Rituals and Ceremonies
There is no part of life that cannot be acknowledged, affirmed, and celebrated ~ all the moments of life hold meaning. We are the meaning-makers and put the connection between ourselves and something that happens or something that is chosen.
In cultures across time and geography, we in the human species have created rituals. Some of these become public and participated in by nearly all members of the group; some are privately held by one person or a tightly connected bonding. When people move from one location to another, ritual is often a sustaining element that allows a strange place to become home. Sometimes, rituals become worn out, they “lose their salt,” they might even become the connection to abusive actions. In these situations, while the elements of the ritual may have become flat or tainted, the need we have to make ritual in our lives does not.
Often, a reclaiming of specific ritual elements or a remaking of ritual altogether is needed.
My role in your ritual or ceremony (which I set apart as perhaps being a bit more public) is to support your desire for meaning, encourage you in celebration and help to embody and make visible the elements that function in and as ritual. This is not an “off the shelf” activity between us, but the creation of something specific for you.

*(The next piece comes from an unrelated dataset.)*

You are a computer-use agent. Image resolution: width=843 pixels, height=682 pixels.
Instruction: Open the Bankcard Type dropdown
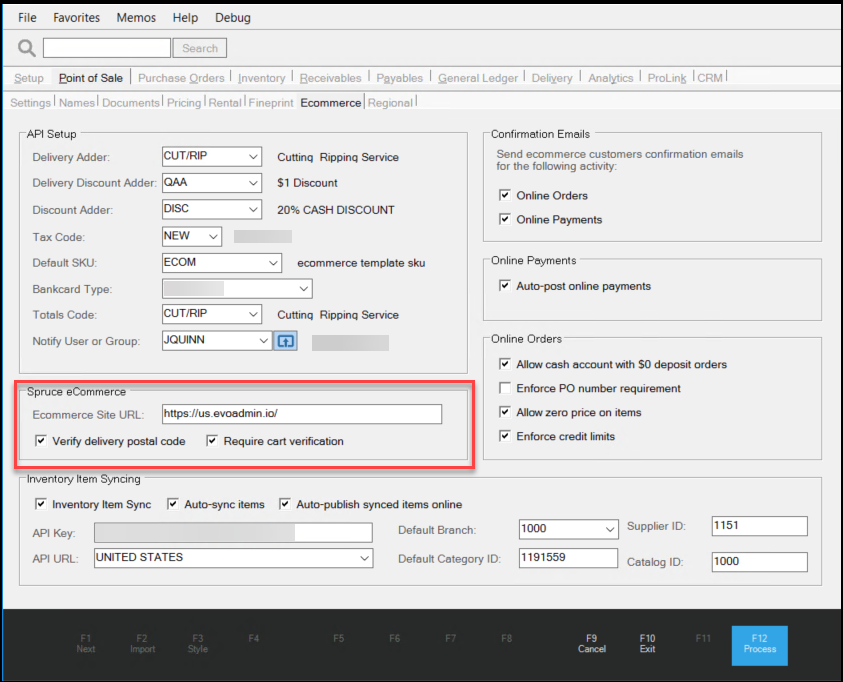point(303,289)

Perhaps, your life has brought you to a threshold. Facing it, crossing it or not, calls out for a ritual. Often these threshold times are well-known: births, coming of age, partnering, name changes, accomplishments, losses. And, at times, some knowing inside yearns to be marked and set as special; these private ah-ha’s or oh-no’s may not be traditional occasions (no “Hallmark card” time). Yet, taking time to mark and imbue that decision, that step along a much-longer path, perhaps you know that you really need to do this.
Grief
There is a Lake of Grief that we are often dimly aware of. It makes itself known through the loss of the living to whom we are connected; or through the other “gates” of grief: of the recognition of some parts of ourselves that were exiled, of the distress of the world (hunger, homelessness, ecological devastation, war, oppression, abuse), the loss of our human “birthright,” of the disconnection from ancestors. Some grief is so personal and some seems so overwhelming, but not really mine, that we often turn away. Losses define us, whether we agree to that or not. Loss is a measure of love; we want what we love, not the absence of it. And yet, we all experience loss. This time of global pandemic has made loss stark, in your face, unavoidable. While it feels awful, the invitation to be with grief is a sacred one and answering it, getting the skill set to be in the unflinching presence of loss, learning how to “be with” grief is crucial to our living life to its fullest. There are tools. You can agree to learn them.